Location
- 683 Poplar Street Clinton, Arkansas 72031 United States

District information
- Grades: PK–12
- Established: 1879
- Schools: 4
- NCES District ID: 0504410

Students and staff
- Students: 1,398
- Teachers: 112.46 (on FTE basis)
- Student–teacher ratio: 12.43
- Athletic conference: 4A Region 2 (2012–14)
- Colors: Black Gold

Other information
- Website: www.clintonsd.org

= Clinton School District (Arkansas) =

School district in Arkansas, United States

Clinton School District is a public school district based in Clinton, Arkansas, United States. The district provides early childhood, elementary and secondary education for more than 1,400 prekindergarten through grade 12 students. Students are from 479.18 mi2 of land.

In Van Buren County, the district includes Clinton and most of Dennard. It also includes the unincorporated areas of Alread and Scotland. The school district extends into Pope County. Clinton School District is accredited by the Arkansas Department of Education (ADE).

==History==
Formalized education in Clinton began in 1879 with the start of the Clinton Male and Female Academy.

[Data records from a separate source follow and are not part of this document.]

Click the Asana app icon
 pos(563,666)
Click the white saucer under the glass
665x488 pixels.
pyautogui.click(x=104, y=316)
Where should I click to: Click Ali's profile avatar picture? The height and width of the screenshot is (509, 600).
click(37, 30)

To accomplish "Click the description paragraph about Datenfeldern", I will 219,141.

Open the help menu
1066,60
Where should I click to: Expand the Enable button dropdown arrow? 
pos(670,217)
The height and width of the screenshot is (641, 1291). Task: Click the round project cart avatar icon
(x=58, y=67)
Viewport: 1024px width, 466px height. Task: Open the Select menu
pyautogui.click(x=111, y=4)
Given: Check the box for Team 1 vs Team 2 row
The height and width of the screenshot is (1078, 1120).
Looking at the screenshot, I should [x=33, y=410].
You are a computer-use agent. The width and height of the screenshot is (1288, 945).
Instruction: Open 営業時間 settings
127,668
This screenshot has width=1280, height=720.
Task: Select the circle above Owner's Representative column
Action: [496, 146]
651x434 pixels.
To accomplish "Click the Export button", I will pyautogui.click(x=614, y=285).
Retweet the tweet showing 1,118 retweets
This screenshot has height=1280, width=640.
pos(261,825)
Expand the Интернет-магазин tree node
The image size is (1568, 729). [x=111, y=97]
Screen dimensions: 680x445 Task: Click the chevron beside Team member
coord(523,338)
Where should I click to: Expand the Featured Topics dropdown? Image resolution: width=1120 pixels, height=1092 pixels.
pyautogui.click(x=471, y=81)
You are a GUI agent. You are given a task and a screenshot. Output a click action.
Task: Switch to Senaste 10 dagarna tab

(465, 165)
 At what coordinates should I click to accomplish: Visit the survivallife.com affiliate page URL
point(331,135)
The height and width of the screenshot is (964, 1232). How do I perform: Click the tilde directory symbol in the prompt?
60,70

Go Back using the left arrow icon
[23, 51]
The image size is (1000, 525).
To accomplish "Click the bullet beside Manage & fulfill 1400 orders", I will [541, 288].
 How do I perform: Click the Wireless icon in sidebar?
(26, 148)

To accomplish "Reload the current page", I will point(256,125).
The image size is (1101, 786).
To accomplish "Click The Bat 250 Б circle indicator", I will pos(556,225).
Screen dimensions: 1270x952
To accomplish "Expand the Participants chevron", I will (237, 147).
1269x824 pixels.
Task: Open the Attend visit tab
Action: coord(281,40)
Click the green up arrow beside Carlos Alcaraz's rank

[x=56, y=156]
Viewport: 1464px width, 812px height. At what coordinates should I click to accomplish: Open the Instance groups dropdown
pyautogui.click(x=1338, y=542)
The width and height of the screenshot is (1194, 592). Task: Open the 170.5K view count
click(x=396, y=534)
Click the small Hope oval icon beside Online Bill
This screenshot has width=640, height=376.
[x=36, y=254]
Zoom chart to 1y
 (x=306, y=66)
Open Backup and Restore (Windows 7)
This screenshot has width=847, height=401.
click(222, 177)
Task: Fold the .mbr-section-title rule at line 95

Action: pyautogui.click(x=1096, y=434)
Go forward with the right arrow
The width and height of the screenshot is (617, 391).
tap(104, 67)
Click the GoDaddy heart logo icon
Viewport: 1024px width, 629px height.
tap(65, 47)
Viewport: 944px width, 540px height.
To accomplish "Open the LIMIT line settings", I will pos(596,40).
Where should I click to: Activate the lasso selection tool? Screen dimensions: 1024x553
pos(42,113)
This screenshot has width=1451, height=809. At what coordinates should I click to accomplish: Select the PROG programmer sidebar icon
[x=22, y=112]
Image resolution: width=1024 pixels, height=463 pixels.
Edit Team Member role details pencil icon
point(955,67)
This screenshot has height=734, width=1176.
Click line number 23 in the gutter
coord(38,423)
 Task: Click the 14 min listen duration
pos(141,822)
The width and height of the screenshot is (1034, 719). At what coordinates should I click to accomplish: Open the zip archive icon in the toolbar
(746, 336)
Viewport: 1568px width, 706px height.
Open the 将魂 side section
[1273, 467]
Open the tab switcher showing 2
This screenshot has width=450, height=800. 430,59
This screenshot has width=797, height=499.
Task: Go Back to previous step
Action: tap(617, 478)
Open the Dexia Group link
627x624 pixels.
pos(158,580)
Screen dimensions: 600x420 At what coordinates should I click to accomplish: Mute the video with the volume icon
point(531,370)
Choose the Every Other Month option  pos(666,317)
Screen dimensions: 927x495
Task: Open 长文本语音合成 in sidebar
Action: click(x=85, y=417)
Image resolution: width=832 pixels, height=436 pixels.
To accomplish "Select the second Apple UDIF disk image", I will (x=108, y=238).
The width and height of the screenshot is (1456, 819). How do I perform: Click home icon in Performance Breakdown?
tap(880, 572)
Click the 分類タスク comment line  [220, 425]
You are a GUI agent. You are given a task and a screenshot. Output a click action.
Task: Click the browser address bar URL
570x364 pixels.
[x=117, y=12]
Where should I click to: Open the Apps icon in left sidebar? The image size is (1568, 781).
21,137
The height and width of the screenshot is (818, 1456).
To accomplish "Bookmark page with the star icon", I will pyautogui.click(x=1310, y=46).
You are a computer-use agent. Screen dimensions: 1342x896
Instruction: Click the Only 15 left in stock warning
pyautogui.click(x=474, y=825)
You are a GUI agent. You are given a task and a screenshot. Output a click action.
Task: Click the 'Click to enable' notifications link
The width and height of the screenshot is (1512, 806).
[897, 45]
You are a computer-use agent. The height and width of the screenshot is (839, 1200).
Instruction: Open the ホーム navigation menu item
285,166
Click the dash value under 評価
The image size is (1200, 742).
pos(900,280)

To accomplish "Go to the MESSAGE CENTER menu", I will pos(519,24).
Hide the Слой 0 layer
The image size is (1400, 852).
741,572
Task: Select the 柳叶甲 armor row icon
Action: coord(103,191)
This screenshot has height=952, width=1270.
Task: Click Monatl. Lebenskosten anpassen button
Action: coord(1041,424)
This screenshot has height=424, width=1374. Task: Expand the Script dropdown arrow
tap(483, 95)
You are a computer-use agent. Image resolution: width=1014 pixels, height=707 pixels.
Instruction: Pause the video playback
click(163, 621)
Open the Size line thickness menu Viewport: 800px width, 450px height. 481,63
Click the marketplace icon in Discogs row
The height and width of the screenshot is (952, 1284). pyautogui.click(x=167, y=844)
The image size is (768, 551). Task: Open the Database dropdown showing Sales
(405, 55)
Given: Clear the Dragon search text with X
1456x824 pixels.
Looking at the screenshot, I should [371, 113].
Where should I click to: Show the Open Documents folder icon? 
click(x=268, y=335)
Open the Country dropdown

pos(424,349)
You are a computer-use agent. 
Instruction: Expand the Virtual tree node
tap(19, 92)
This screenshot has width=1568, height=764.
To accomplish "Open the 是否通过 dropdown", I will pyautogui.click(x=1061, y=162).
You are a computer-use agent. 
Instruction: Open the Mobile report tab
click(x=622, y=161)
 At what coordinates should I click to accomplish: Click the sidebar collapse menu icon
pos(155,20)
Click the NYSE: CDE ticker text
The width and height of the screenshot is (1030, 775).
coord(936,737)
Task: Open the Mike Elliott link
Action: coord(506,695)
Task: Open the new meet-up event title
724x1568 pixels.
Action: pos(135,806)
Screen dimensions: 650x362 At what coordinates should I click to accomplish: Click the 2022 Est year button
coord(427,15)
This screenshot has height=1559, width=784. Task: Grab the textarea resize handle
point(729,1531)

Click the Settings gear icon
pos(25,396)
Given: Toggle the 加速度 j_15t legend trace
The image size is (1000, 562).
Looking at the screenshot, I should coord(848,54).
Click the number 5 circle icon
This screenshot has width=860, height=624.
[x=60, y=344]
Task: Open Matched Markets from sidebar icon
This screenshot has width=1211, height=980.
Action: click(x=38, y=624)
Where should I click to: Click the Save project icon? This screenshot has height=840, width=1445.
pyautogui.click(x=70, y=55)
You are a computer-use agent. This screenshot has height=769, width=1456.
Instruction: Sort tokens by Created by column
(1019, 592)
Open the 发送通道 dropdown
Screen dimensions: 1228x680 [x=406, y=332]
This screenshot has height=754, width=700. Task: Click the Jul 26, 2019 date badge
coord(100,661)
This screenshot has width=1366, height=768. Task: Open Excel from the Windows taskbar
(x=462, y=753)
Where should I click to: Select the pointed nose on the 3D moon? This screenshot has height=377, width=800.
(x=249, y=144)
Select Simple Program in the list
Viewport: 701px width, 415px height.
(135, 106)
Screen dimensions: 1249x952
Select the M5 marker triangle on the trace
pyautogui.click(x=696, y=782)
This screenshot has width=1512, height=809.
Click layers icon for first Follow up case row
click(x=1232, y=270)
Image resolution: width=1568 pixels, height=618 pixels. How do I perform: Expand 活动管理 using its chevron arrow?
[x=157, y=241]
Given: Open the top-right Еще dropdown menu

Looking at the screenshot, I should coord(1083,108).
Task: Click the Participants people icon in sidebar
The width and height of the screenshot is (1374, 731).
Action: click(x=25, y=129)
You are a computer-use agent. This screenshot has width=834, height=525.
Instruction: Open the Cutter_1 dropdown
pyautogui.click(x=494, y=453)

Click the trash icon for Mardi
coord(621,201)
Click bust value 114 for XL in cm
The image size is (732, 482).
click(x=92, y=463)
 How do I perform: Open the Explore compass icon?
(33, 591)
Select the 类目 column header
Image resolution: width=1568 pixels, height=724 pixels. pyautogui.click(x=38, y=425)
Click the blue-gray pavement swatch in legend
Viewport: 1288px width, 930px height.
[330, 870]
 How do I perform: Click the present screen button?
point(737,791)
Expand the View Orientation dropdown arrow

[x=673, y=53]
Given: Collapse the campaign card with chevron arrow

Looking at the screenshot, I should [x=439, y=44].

On July 1, 2004, the Alread School District and the Scotland School District consolidated into the existing Clinton school district. An arrangement was set up to where people in the westernmost part of the former Alread school district could instead attend school in the Hector School District as they were closer to Hector than Clinton.

== Schools ==
Secondary schools:
- Clinton High School—serving approximately 300 students in grades 10 through 12.
- Clinton Junior High School—serving approximately 300 students in grades 7 through 9.

Elementary schools:
- Clinton Intermediate School—serving approximately 300 students in grades 4 through 6.
- Cowsert Elementary School—serving approximately 500 students in pre-kindergarten through grade 3.

Former schools:
- Alread High School - In the 2004-2005 school year it continued to operate as a K-12 school. For the 2005-2006 school year it only had elementary school, with middle school students moved to Clinton Junior High School and high school students moved to Clinton High School. At the end of that school year, it closed as per instructions from the Arkansas Department of Education.
- Scotland High School - In the 2004-2005 school year it continued to operate as a K-12 school. For the 2005-2006 school year it only had elementary school, with middle school students moved to Clinton Junior High School and high school students moved to Clinton High School. At the end of that school year, it closed as per instructions from the Arkansas Department of Education.